INCREASED volumes of beef on the domestic market as export demand has cooled, have delivered the first drop in retail prices in four years.
Combined with a bright outlook for premium beef being painted by consumer insight research, the scene is set for exciting times for what has always been one of Australian beef’s most attractive markets.
Forecasts are even pointing to a slight turnaround in the long-term trend of declining per capita consumption of beef in Australia.
Meat and Livestock Australia (MLA) data shows domestic beef use accounts for 30 per cent of available production.
This time last year, it sat at 25pc, where it had been for the previous five years.
Indicative retail prices, provided by the Australian Bureau of Statistics, show the first quarter of this year saw the first easing since 2013, although they are still at historically high levels.
MLA chief marketing and communications officer Lisa Sharp said the domestic market had always represented one of the highest value markets for beef.
“It continues to offer relative premiums alongside less complexity and risk due to the length of the supply chain,” she said.
The upward slope of retail beef prices since 2013, which has run in sync with cattle prices for the past two years, has been driven by red hot demand in overseas markets.
“The United States, a major competitor was constrained in its ability to supply during this time,” Ms Sharp said.
“That situation has changed and the global environment has become more competitive – particularly in markets such as Japan and Korea which are attractive to Australian and US beef exporters.”
As beef retail prices continued their upward climb in Australia, the average spend of consumers remained steady at $330 per person per year in 2016 and 2015.
“Same frequency, smaller portions is how people managed the budget,” she said.
That fact gives weight to the argument Australian consumers place a high value on having beef on the menu regularly.
Ms Sharp said research conducted by MLA showed beef was still in 85pc of households on any week.
Further research indicated 49pc of all consumers described themselves as a foodie.
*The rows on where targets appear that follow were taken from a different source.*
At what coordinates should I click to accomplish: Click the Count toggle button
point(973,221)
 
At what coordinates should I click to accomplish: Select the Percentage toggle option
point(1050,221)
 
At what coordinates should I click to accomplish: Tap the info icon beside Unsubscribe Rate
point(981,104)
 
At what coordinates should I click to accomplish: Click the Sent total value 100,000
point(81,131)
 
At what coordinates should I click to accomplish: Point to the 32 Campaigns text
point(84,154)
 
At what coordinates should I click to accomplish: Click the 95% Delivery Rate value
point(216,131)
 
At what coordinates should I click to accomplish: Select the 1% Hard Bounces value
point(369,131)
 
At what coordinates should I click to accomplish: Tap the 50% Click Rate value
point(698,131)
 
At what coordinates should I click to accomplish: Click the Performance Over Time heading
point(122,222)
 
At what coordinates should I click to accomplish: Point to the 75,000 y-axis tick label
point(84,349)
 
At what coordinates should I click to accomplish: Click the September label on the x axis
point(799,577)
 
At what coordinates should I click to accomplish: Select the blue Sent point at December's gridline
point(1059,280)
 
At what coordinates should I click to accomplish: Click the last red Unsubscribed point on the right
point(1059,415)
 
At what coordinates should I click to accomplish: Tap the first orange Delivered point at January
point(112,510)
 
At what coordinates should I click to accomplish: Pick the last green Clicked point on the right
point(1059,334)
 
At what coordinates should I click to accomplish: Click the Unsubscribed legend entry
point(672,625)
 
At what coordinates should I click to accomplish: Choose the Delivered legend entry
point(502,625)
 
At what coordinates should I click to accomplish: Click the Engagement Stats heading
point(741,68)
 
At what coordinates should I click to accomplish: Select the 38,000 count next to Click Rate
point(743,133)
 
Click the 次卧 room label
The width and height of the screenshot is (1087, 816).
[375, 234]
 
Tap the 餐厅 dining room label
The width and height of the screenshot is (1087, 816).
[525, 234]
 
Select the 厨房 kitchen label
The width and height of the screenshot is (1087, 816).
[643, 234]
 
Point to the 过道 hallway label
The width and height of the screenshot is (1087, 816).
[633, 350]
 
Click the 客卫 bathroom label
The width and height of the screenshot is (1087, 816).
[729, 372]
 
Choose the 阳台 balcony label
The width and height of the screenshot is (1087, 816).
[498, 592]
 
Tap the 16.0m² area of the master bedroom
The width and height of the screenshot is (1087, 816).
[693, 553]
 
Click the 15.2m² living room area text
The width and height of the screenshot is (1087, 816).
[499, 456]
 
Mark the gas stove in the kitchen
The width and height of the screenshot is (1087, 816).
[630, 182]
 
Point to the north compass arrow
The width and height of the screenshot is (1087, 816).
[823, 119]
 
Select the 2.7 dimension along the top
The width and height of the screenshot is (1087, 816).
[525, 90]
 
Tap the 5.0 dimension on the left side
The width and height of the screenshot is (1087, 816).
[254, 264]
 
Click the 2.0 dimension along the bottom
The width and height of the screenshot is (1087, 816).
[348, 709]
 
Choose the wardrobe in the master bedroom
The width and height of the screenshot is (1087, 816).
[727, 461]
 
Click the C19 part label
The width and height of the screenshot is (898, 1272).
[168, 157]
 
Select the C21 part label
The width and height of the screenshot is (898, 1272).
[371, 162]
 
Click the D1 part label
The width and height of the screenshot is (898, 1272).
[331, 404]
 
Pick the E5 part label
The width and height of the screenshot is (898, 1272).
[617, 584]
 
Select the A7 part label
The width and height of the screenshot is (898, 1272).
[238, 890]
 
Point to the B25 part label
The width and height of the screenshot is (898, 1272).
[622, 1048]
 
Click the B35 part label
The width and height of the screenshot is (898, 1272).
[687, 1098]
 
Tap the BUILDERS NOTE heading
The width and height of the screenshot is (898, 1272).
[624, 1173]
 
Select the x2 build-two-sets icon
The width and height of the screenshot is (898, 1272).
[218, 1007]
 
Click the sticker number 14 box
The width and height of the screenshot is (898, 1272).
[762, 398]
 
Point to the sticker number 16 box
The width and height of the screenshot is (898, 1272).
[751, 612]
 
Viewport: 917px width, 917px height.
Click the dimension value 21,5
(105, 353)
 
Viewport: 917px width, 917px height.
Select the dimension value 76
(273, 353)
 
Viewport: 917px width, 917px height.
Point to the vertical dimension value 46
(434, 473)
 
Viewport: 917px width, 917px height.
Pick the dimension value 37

“That’s nearly half the consumer base that are open to new cuts and cooking methods and a demographic that tends to be higher in income and is showing more information seeking activity,” she said.
The big question is whether per capita consumption will increase as supply in Australia starts to normalise.
Australian Bureau of Agricultural and Resource Economics and Sciences reports per capita consumption of beef in Australia was 27.1 kilograms in 2015 and 25.4kg last year.
“ABARES has forecast a small increase in consumption from per capita consumption in 2017 and 2018, counter to the long-term trend in Australia and other OEDC nations.
“However, that is an economic equation and has to be overlaid with many other factors, including what sort of competitive intensity will develop at the retail level, the price of other proteins and of course consumer preferences.”